McConnell rejects calling Mulvaney, Bolton for impeachment trial
WASHINGTON (NYTIMES) – Senator Mitch McConnell, the Republican leader, on Tuesday (Dec 17) rejected demands by Democrats to call four White House officials as witnesses during President Donald Trump’s impeachment trial in the Senate.
On the eve of a House vote Wednesday that is all but certain to result in Trump’s impeachment on two charges, McConnell said he would not agree to call the witnesses – all of whom have firsthand knowledge of Trump’s dealings with Ukraine – including Mick Mulvaney, the White House chief of staff, and John Bolton, the former national security adviser. The White House blocked them from appearing during the House impeachment inquiry.
Senator Chuck Schumer, the minority leader, had insisted in a letter to McConnell that they must be heard from.
But in remarks on the Senate floor Tuesday morning, McConnell said there was no reason for the Senate to hear from officials who might bolster Democrats’ case against the president.

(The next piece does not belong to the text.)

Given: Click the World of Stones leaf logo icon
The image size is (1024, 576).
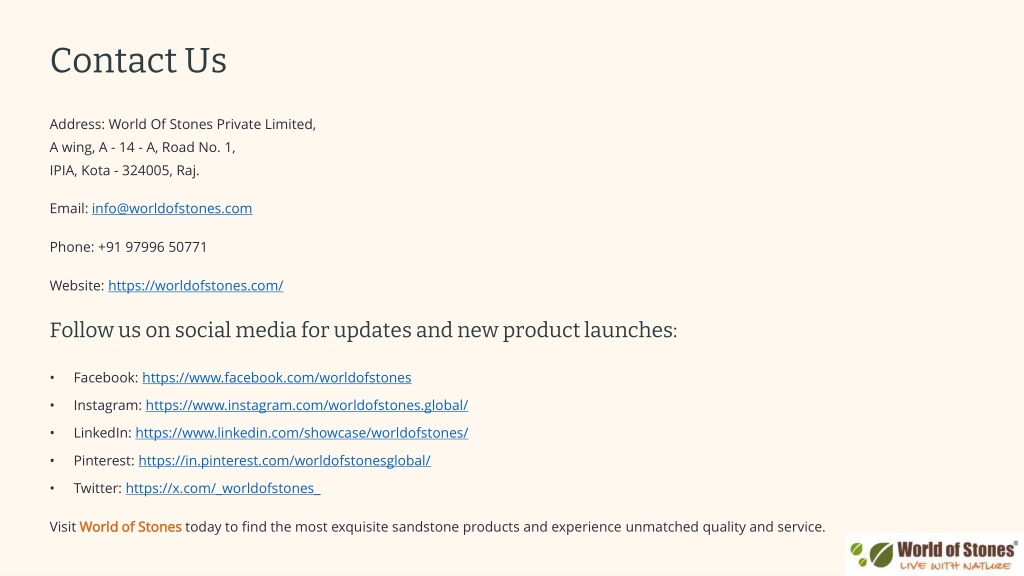Looking at the screenshot, I should 872,554.
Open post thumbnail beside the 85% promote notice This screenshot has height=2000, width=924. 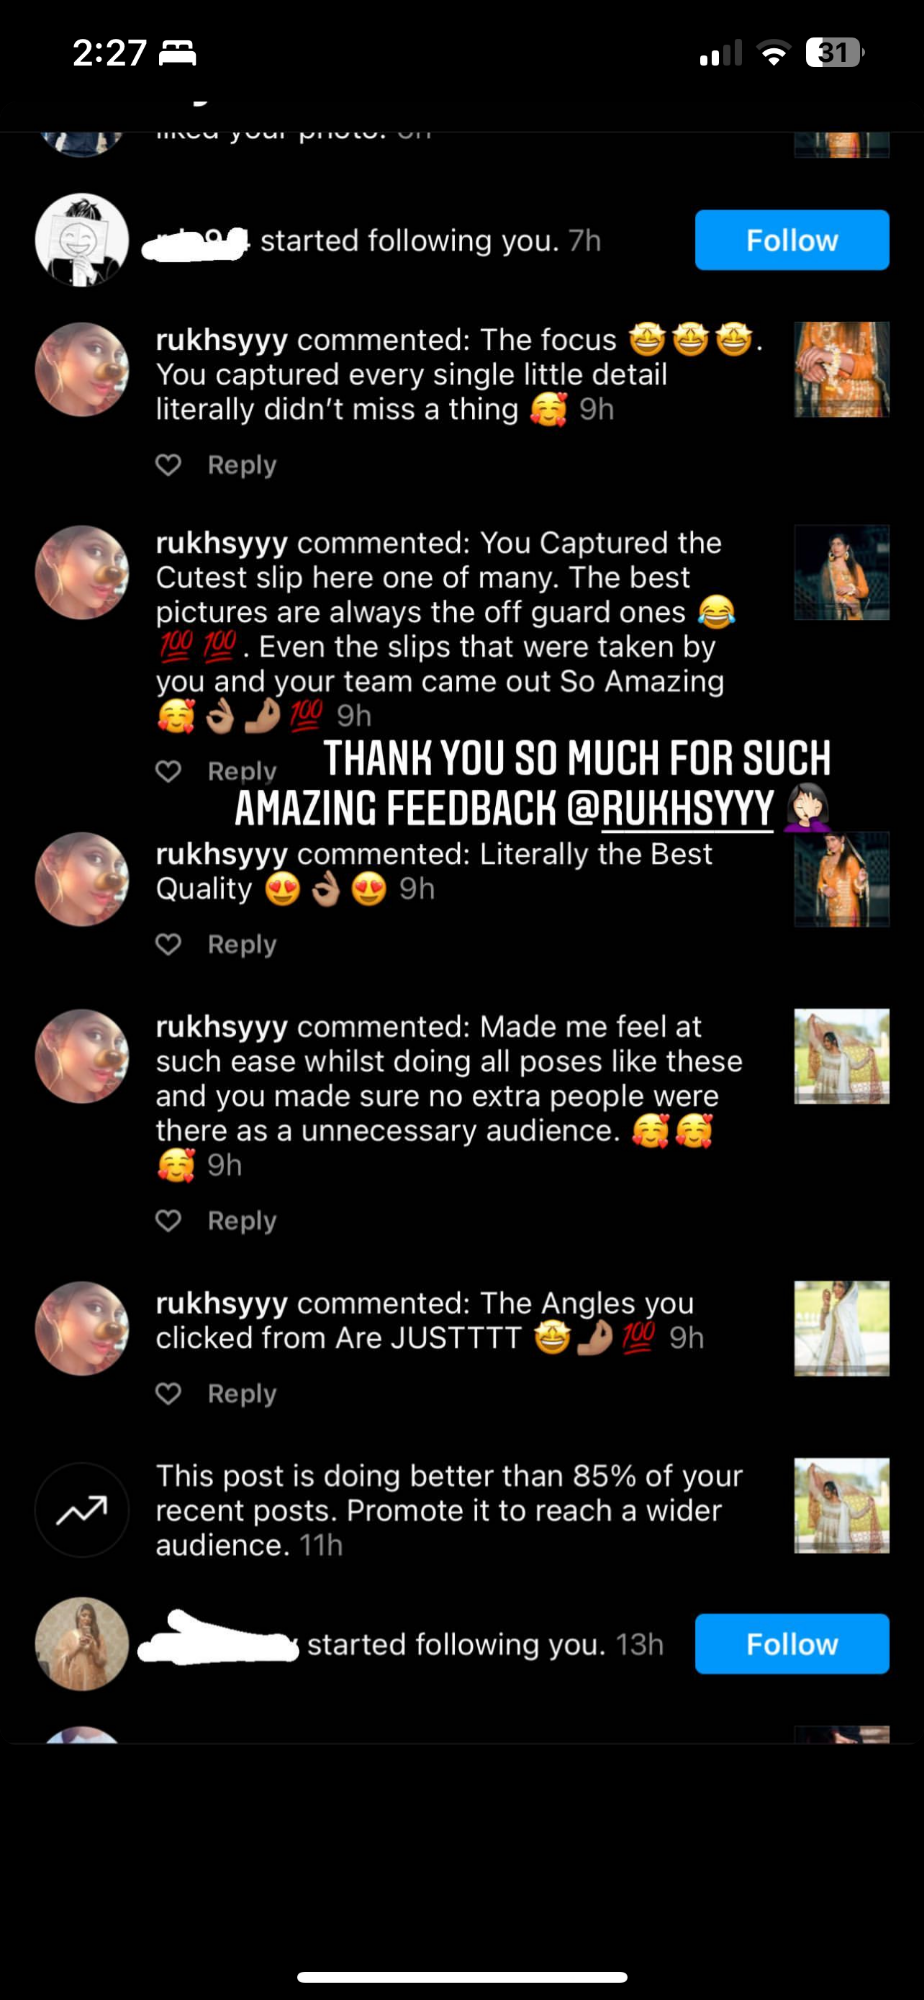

“It is not the Senate’s job to leap into the breach and search desperately for ways to “get to ‘guilty,'” McConnell said. “That would hardly be impartial justice.”
“If House Democrats’ case is this deficient, this thin, the answer is not for the judge and jury to cure it here in the Senate,” he added. “The answer is that the House should not impeach on this basis in the first place.”